Exercise directions
The records are to be repeated exactly, and any images in them are to be dropped.

Top of Data for processing

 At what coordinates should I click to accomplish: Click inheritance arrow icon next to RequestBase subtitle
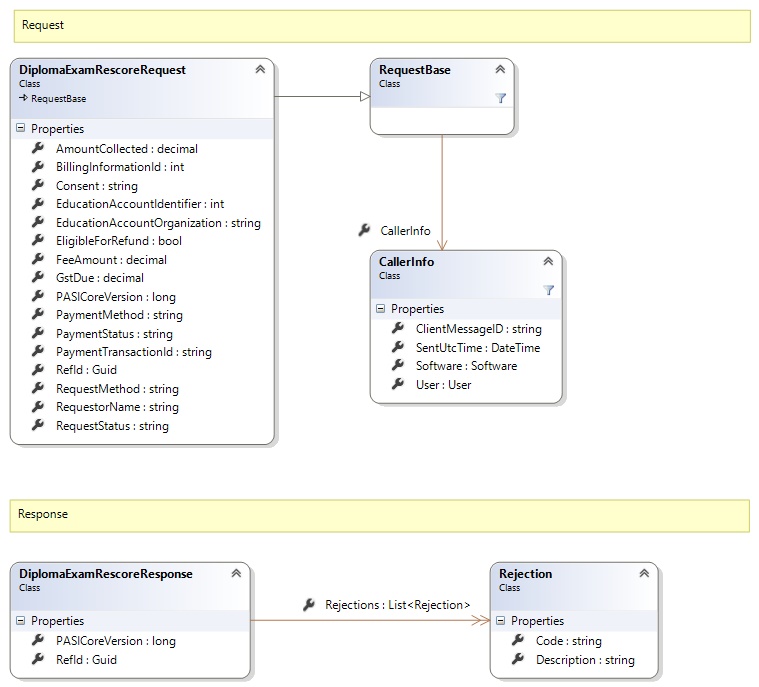pos(23,99)
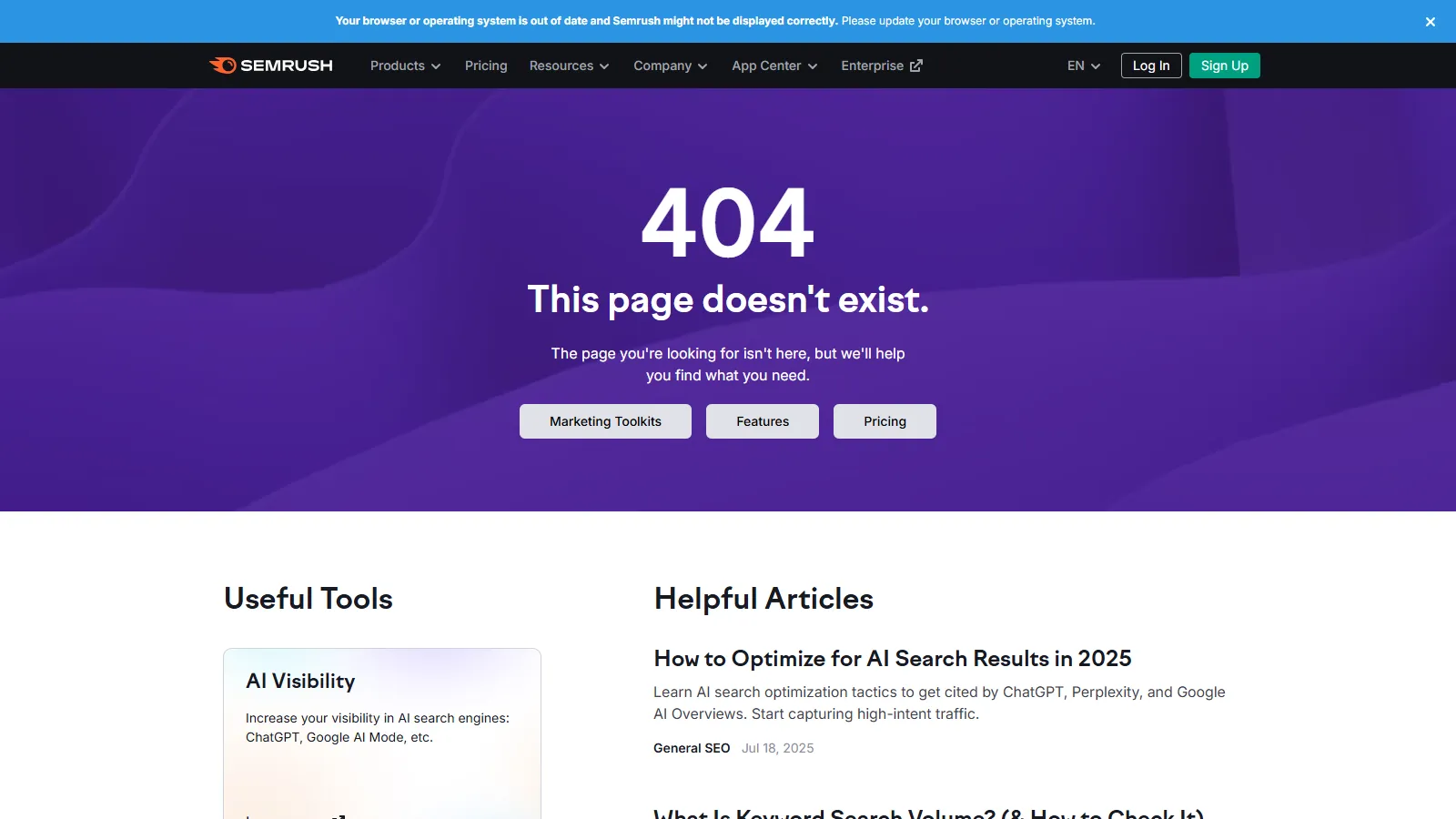Click the Pricing button below the 404 message
This screenshot has height=819, width=1456.
coord(885,421)
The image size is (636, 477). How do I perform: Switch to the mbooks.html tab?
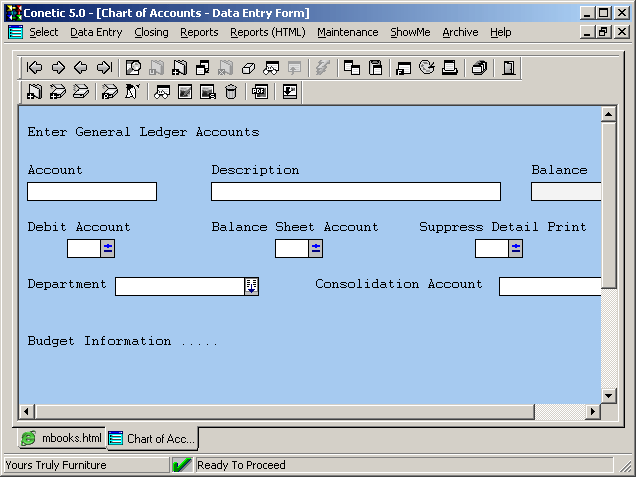(62, 438)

Bottom of Data for processing

Reply
 At what coordinates should I click to accomplish: Click inheritance arrow icon next to RequestBase subtitle
pos(23,99)
Click the Pricing button below the 404 message
This screenshot has height=819, width=1456.
coord(885,421)
The image size is (636, 477). How do I perform: Switch to the mbooks.html tab?
(62, 438)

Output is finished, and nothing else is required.